The respondents were sued in New York, where each of them does business and is subject to the general jurisdiction of the state courts. Motions were brought challenging the viability of their causes of action, depending as they did on preconception torts. That is a theory generally rejected in New York. (Albala v. City of New York (1981) 54 N.Y.2d 269 [445 N.Y.S.2d 108, 429 N.E.2d 786].) All but one of the appellants were bom in New York or New Jersey and are residents of one of those states. The exception, Lara Ameen, was bom in California and is now a resident of this state. The New York trial court mled for respondents, the intermediate court reversed, and the New York Court of Appeals—the highest court of that state—finally settled the issue. Framing the question as “whether the liability of manufacturers of [DES] should extend to a so-called ‘third generation’ plaintiff, the granddaughter of a woman who ingested the drug,” the court answered in the negative and affirmed the trial court’s grant of summary judgment in favor of the manufacturers. (Enright v. Eli Lilly & Co. (1991) 77 N.Y.2d 377 [568 N.Y.S.2d 550, 570 N.E.2d 198, 199]; cert. den., 502 U.S. 868 [116 L.Ed.2d 157, 112 S.Ct. 197].)
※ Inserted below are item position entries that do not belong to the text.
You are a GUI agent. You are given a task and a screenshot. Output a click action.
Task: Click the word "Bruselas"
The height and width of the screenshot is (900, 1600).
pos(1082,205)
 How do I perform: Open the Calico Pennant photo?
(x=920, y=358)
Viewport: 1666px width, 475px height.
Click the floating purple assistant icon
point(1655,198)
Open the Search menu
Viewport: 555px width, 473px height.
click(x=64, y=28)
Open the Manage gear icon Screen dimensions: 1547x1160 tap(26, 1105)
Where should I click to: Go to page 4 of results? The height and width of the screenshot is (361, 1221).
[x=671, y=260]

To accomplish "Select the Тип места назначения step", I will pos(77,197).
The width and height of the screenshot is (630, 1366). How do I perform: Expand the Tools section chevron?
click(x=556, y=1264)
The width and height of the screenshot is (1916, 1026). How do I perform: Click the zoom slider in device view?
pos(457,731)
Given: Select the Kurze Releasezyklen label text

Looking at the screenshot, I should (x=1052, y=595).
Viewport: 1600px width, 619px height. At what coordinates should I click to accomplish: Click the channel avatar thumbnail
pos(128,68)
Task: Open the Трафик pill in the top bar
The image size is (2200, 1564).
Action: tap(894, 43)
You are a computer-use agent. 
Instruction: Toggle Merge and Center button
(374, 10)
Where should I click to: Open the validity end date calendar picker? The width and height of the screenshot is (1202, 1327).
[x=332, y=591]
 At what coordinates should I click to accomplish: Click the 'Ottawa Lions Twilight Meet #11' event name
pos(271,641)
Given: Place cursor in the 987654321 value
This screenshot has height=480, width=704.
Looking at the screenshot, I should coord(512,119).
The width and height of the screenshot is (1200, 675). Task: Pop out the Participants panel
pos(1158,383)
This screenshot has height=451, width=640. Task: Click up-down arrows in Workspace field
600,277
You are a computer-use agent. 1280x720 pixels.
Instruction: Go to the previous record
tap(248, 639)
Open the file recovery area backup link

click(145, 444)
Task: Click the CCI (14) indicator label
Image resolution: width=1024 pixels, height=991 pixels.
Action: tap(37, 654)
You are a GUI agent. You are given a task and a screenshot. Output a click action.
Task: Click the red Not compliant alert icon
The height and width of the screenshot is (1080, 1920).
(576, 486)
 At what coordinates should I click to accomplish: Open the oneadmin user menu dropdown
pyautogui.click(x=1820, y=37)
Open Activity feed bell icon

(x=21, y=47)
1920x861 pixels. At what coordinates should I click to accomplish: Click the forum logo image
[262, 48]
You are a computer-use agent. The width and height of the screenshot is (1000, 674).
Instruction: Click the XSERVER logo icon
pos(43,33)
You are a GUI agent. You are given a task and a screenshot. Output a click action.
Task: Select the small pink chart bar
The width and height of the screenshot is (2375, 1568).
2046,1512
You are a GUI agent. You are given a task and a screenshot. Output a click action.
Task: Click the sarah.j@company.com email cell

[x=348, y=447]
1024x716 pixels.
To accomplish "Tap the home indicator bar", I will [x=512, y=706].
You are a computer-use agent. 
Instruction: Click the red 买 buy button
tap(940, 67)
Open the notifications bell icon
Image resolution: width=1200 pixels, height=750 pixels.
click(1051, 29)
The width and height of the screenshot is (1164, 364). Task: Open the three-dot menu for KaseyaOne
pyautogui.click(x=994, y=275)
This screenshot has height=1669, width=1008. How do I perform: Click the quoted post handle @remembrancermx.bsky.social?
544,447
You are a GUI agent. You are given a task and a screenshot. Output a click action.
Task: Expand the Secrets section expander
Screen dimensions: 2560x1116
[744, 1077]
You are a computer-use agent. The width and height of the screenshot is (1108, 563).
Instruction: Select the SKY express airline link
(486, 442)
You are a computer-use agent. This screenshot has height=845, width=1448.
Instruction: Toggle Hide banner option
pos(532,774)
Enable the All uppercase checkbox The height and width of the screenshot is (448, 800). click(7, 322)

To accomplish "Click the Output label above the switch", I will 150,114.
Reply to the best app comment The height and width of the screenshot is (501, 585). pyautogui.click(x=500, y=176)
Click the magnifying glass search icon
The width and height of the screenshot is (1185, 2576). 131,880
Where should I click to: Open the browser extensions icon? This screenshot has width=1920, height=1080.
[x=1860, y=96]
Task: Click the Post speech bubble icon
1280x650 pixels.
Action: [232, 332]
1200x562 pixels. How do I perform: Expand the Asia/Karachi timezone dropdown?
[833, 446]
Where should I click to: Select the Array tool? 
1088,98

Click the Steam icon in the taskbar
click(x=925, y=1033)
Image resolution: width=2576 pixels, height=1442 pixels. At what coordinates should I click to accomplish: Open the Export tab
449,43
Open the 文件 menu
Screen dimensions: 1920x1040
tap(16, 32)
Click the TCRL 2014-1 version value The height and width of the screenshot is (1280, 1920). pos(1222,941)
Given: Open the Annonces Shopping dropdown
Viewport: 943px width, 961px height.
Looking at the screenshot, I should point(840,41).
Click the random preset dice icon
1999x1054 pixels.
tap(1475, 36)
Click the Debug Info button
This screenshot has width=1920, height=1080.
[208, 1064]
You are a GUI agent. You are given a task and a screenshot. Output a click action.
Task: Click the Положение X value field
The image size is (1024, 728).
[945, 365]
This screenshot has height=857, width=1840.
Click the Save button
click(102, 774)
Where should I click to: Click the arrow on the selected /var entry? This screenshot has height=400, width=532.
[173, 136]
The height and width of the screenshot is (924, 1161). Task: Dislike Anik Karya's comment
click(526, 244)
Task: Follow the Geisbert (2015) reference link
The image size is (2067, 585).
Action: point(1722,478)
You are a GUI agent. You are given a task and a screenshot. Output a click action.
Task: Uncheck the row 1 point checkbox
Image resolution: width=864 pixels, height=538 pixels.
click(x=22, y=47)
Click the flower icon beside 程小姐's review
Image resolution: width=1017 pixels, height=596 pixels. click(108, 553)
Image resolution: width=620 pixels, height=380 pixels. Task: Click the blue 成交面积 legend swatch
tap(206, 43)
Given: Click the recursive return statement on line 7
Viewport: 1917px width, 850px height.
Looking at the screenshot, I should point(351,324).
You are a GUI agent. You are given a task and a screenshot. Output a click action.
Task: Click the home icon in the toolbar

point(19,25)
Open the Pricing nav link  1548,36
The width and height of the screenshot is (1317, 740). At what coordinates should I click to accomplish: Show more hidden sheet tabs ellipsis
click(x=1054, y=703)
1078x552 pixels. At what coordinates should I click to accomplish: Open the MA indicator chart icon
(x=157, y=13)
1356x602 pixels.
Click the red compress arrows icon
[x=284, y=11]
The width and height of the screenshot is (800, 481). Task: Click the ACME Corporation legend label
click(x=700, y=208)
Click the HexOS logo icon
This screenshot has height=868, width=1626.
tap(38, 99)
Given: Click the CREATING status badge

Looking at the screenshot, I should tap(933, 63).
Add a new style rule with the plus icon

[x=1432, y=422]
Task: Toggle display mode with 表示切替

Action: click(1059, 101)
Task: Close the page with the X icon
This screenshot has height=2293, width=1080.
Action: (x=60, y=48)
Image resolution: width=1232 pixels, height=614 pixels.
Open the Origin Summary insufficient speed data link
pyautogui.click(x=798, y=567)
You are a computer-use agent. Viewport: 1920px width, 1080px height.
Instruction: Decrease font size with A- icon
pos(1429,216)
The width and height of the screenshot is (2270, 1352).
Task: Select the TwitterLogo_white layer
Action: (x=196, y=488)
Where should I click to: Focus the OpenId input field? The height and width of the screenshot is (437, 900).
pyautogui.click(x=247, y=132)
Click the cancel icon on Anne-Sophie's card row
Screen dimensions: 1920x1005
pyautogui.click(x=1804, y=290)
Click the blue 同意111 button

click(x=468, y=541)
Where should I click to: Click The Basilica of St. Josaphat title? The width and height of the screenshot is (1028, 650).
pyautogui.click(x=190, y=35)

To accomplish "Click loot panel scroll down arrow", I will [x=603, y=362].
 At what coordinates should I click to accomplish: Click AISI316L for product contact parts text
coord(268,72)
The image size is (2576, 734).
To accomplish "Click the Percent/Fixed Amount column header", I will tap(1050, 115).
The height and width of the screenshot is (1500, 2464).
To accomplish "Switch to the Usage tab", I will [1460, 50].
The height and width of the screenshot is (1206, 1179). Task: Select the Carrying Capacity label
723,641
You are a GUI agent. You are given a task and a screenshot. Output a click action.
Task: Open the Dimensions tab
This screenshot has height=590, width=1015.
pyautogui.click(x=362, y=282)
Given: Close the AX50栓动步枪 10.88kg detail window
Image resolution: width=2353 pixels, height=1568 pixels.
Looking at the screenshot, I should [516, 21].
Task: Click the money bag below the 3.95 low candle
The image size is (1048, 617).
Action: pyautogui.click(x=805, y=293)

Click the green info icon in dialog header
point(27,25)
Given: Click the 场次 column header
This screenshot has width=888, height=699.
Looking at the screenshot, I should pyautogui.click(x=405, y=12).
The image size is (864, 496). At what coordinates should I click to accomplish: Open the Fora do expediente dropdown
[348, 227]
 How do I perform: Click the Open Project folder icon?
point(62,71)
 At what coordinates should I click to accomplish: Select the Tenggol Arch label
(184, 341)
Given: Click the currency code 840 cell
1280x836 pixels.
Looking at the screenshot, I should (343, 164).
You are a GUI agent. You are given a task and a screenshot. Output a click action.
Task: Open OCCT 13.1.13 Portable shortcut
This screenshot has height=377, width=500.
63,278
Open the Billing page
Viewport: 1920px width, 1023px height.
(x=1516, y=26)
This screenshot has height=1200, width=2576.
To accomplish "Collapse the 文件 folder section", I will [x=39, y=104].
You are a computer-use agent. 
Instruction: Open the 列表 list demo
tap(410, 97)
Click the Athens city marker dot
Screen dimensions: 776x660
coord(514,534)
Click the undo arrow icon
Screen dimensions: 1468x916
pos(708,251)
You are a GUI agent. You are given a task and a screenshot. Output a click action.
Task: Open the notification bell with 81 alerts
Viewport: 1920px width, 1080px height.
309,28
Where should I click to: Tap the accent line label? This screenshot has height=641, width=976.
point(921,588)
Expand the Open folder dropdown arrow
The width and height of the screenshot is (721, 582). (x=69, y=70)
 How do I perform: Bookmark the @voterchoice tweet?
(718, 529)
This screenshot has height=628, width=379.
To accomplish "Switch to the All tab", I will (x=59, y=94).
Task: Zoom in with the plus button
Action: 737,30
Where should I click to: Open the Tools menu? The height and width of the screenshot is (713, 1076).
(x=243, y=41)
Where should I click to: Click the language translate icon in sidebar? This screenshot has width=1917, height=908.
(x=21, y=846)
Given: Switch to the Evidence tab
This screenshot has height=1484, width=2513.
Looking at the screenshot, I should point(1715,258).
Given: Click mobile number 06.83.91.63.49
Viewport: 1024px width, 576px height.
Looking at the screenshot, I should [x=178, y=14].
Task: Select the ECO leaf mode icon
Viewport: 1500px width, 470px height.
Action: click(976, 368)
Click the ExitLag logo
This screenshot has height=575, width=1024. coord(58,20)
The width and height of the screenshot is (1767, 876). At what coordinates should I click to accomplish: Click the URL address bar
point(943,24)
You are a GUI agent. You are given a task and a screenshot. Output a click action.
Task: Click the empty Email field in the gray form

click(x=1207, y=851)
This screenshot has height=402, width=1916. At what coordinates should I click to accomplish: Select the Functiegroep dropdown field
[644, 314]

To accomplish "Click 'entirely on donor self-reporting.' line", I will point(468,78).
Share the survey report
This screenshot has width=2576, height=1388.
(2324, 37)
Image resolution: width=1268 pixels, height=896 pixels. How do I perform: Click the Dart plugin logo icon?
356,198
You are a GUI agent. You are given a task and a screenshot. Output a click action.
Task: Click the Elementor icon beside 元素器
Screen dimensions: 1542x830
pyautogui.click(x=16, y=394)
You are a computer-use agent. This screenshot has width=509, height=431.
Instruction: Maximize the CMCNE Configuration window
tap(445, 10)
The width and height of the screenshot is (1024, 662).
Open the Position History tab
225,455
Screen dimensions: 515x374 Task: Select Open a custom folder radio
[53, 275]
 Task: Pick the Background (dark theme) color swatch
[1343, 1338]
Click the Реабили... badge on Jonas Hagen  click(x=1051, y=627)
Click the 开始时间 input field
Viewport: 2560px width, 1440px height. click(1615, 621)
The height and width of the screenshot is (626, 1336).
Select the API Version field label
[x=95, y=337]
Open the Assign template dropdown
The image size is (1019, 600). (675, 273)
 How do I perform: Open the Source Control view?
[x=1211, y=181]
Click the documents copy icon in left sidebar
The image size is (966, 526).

*706 The appellants then filed actions against the same respondents in California. Respondent Eli Lilly & Co. moved to dismiss on forum non conveniens grounds. Each of the appellants other than Ms. Ameen, and all of the respondents, agreed to be bound (at the trial court level) by the ruling in the case of appellant Boaz. The trial court ruled that New York is a suitable, alternative forum, and that the balance of private and public factors did not favor retaining the action for trial in California. The case of each appellant— other than Ms. Ameen—was dismissed on forum non conveniens grounds. Insofar as the record shows, Ms. Ameen’s case is proceeding against each of the respondents other than Emons. Emons moved separately to quash service and dismiss for lack of jurisdiction as to all of the appellants, including Ms. Ameen. Its motion was granted. The parties have agreed that applicability of the forum non conveniens doctrine shall be based on the factual and procedural history in the New York Enright decision.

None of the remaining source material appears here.